Report: Teen Dies From Sex Change Surgery Complications During Dutch Study

Content Warning: Some of the information, links, and references used to support claims made in this article may not be appropriate for young readers.
A Dutch study conducted in 2016 described the death of an 18-year-old boy who passed away from complications following an elective sex-change surgery.
The 18-year-old boy identified as a female and was placed on puberty blockers during adolescence. Researchers say this extended use of puberty blockers caused post-operation complications. The boy was scheduled to receive a vaginoplasty, a “gender-affirming” surgery that dismantles and reconstructs male genitalia to more closely resemble a female.
A standard “gender-affirming” vaginoplasty procedure has several risks, which are often downplayed and sterilized by the medical community. Because of this, the recipients of “gender-affirming” procedures are often unaware of the severe consequences a medical transition can have and instead are sold on the promise of reducing feelings of gender dysmorphia — which is not often the case.
Researchers described the boy in the study as a “healthy transgender female;” however, a “standard vaginoplasty surgery was ‘not feasible’ due to having undeveloped genitals as a result of early puberty suppression,” the Post Millennial explains.
“Transgender women with early-onset gender dysphoria, treated with puberty suppressing hormones, report fewer behavioral and emotional problems and an improvement of general functioning.”
Dutch Study — Negenborn VL, van der Sluis WB, Meijerink WJHJ, Bouman MB
“Major complications began within 24 hours of surgery,” the Post Millennial reports, “necrotizing fasciitis was confirmed in the days that followed. Despite large doses of intravenous antibiotics and ‘repeated surgical debridement,’ the previously healthy patient went into multiple organ failure and died.”
The report states that the death was caused by an E-Coli strain which likely originated from the patient’s intestines, not the hospital, which confirms the researchers’ assumption that years of puberty-blocking treatments ultimately caused the boy’s death.
The truth is, sex change surgeries are gruesome procedures that tear apart healthy body tissue and destroy bodily functions. Even when the procedure goes as planned, lifelong urological follow-up care is often needed, and stenosis, nerve injury, and infection are all common side effects.
A separate case study recorded a 50-year-old man who “transitioned” in his adult life and underwent a feminine sex change procedure which caused him years of severe pain. After his surgery, he suffered from meatal stenosis and stress incontinence predominating (inability to control the bladder) for multiple years. Eventually, the patient needed to undergo two additional procedures to remove “residual erectile tissue” and insert a “pubo-vaginal sling using autologous rectus sheath.”

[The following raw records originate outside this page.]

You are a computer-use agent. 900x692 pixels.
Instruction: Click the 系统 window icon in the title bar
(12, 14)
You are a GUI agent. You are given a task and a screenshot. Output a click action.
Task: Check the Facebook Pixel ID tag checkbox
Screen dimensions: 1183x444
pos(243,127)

In one medical survey conducted by PRS Global Open, researchers asked 30 subjects 21 questions before they underwent male-to-female transition surgeries, and one, three, six, and 12 month post-op follow-ups. In addition to questions regarding quality of life, researchers asked patients to self-report any lower urinary tract symptoms (LUTS).
Researchers found that more than half of all patients experienced post-op complications or discomfort, but reveled in the fact that “only 3 patients (10%) considered themselves as unhappy” with the procedure. After the short 12-month period, eight patients reported feeling only “slightly satisfied” with the results of the procedure.

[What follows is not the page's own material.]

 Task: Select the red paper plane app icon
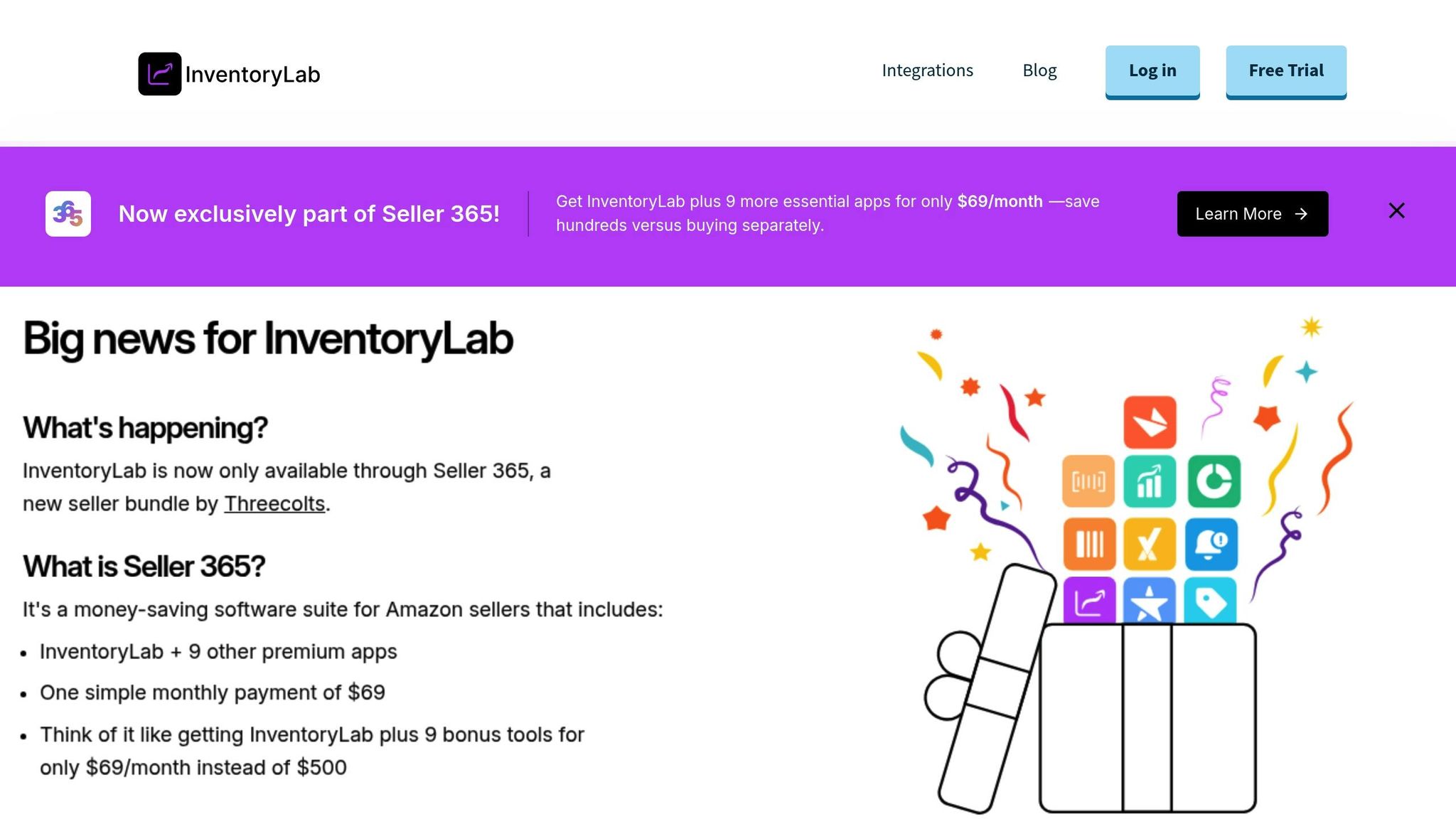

The study did not utilize a large sample size of patients to provide more clear and representative results, and did not follow-up with patients more than one year after their procedures. Many patients — like the 50-year old man who underwent a feminization procedure and suffered effects five years later — do not experience complications within the short timeframe provided by the PRS Global Open survey. While the researchers state that “no [other] reports on patient satisfaction after male-to-female (MTF) sex reassignment surgery exist,” the survey which only scratches the surface, summarizes that the results were “encouraging.” The researchers concluded, “Micturition is a problem after surgery, and patients who consider sex reassignment should be informed about these side effects preoperatively.”
Rather than recommending a less invasive approach to treating gender incongruence, the propagators of gender theory continue to encourage vulnerable patents to undergo life-threatening surgeries with the promise of emotional relief. Of course, the very people encouraging these treatments are the same individuals and organizations turning a profit from the destruction of people’s lives.